WHAT IS EXPECTED
Produce as output only the lines below starting at the line with "You are a computer-use agent. Image" and continuing through the line with "Click the quantity", each one exactly as written.

Saved data entries

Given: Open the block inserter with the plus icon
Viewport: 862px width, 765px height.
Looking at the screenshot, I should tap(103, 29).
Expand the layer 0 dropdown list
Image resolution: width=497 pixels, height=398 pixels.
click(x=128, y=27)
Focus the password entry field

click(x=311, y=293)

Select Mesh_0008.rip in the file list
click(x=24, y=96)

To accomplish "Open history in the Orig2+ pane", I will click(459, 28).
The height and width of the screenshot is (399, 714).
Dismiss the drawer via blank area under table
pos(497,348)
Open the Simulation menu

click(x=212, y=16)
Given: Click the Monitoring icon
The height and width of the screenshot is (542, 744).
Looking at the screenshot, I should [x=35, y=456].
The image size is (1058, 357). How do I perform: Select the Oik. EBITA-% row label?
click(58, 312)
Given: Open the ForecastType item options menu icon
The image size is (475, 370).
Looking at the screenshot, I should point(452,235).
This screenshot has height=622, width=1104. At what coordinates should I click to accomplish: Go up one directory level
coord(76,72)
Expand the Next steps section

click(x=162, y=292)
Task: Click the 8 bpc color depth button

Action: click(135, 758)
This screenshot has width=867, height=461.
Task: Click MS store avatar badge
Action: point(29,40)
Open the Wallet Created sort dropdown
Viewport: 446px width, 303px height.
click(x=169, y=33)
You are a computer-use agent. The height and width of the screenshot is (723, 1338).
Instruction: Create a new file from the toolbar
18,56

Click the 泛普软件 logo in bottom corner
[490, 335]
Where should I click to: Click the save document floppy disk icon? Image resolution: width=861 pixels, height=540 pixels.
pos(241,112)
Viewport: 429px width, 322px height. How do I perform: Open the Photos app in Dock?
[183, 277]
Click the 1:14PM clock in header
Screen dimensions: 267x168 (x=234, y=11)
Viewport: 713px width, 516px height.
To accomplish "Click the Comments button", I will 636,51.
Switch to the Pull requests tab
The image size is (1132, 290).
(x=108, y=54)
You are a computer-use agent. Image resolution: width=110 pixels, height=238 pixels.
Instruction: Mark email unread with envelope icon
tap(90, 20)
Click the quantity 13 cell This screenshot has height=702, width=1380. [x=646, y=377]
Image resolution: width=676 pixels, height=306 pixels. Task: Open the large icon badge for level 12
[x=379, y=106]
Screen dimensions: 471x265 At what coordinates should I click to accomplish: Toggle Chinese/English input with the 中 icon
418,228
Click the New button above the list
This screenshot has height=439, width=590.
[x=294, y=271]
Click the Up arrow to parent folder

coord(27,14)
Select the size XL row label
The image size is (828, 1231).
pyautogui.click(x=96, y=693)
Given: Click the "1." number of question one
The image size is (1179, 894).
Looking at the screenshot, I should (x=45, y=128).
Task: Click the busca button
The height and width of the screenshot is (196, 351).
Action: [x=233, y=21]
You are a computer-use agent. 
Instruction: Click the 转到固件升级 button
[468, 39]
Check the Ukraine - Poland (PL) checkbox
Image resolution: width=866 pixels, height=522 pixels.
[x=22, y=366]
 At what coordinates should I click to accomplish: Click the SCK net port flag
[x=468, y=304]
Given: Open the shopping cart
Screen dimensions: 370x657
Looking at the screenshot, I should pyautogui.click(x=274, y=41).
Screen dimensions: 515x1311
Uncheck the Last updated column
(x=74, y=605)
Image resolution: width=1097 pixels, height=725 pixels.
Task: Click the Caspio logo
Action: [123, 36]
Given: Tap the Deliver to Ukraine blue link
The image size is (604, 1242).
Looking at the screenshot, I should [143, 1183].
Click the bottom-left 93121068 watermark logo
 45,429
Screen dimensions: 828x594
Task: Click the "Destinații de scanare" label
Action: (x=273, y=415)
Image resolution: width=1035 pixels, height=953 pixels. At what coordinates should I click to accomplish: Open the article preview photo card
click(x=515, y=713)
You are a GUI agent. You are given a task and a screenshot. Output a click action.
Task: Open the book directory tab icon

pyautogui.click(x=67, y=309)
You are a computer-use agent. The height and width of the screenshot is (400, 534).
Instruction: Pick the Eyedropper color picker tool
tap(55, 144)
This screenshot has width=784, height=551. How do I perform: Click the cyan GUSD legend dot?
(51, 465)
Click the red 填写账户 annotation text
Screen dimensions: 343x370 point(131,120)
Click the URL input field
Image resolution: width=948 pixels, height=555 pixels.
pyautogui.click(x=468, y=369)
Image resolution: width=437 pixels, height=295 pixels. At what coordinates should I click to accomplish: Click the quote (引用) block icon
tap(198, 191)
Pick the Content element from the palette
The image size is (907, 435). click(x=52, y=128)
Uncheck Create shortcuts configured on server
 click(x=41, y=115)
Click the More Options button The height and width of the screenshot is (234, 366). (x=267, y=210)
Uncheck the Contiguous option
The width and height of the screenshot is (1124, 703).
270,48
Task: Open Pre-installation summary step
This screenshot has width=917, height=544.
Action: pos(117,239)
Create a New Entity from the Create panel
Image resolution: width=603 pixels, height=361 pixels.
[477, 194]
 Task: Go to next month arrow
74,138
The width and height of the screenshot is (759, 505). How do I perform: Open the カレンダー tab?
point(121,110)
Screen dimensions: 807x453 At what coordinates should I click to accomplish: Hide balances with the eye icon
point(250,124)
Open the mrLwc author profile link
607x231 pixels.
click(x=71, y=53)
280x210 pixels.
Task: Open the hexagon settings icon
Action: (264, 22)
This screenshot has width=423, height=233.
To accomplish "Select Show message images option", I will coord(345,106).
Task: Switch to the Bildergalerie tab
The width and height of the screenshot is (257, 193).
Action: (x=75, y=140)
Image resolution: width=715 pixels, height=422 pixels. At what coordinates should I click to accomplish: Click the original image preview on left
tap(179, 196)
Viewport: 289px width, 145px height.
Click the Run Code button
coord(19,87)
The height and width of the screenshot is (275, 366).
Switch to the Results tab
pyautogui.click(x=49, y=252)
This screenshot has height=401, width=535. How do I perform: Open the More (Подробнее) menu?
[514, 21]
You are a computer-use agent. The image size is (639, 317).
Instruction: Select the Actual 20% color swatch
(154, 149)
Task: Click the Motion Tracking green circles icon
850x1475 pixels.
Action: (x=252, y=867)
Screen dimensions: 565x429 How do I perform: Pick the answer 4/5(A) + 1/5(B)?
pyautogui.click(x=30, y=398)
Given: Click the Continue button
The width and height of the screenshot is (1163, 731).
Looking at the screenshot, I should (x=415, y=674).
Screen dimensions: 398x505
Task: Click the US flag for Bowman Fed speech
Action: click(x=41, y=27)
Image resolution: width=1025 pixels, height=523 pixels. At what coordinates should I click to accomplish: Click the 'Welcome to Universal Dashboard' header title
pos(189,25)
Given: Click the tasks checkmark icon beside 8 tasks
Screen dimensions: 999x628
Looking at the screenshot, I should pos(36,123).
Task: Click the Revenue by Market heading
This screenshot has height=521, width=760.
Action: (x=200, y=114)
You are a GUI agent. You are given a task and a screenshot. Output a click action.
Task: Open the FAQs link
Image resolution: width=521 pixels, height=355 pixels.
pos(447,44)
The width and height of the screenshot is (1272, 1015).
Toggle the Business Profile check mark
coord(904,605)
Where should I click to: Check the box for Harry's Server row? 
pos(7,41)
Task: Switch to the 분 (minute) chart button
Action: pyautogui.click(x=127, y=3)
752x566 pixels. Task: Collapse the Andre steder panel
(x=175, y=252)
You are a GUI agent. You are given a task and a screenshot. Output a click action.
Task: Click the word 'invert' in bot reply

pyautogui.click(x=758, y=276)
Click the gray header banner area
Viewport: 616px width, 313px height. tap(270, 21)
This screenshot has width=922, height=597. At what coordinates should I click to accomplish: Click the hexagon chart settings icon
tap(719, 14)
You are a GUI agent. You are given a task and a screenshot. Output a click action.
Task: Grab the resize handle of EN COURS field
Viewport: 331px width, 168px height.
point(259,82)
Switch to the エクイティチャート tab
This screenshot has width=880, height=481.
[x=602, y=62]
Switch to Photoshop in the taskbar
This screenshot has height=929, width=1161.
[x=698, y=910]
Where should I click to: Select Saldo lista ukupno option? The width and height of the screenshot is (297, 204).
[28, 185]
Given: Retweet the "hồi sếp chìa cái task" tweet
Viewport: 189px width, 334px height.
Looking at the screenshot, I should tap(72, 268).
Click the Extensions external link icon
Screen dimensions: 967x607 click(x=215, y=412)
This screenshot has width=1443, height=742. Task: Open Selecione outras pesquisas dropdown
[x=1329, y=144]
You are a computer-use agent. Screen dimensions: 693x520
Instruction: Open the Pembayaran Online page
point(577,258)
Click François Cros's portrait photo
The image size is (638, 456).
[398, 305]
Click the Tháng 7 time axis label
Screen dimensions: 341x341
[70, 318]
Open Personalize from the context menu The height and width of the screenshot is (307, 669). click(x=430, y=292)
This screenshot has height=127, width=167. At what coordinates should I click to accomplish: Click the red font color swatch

ANSWER
You are a computer-use agent. Image resolution: width=110 pixels, height=238 pixels.
Instruction: Mark email unread with envelope icon
tap(90, 20)
Click the quantity 13 cell This screenshot has height=702, width=1380. [x=646, y=377]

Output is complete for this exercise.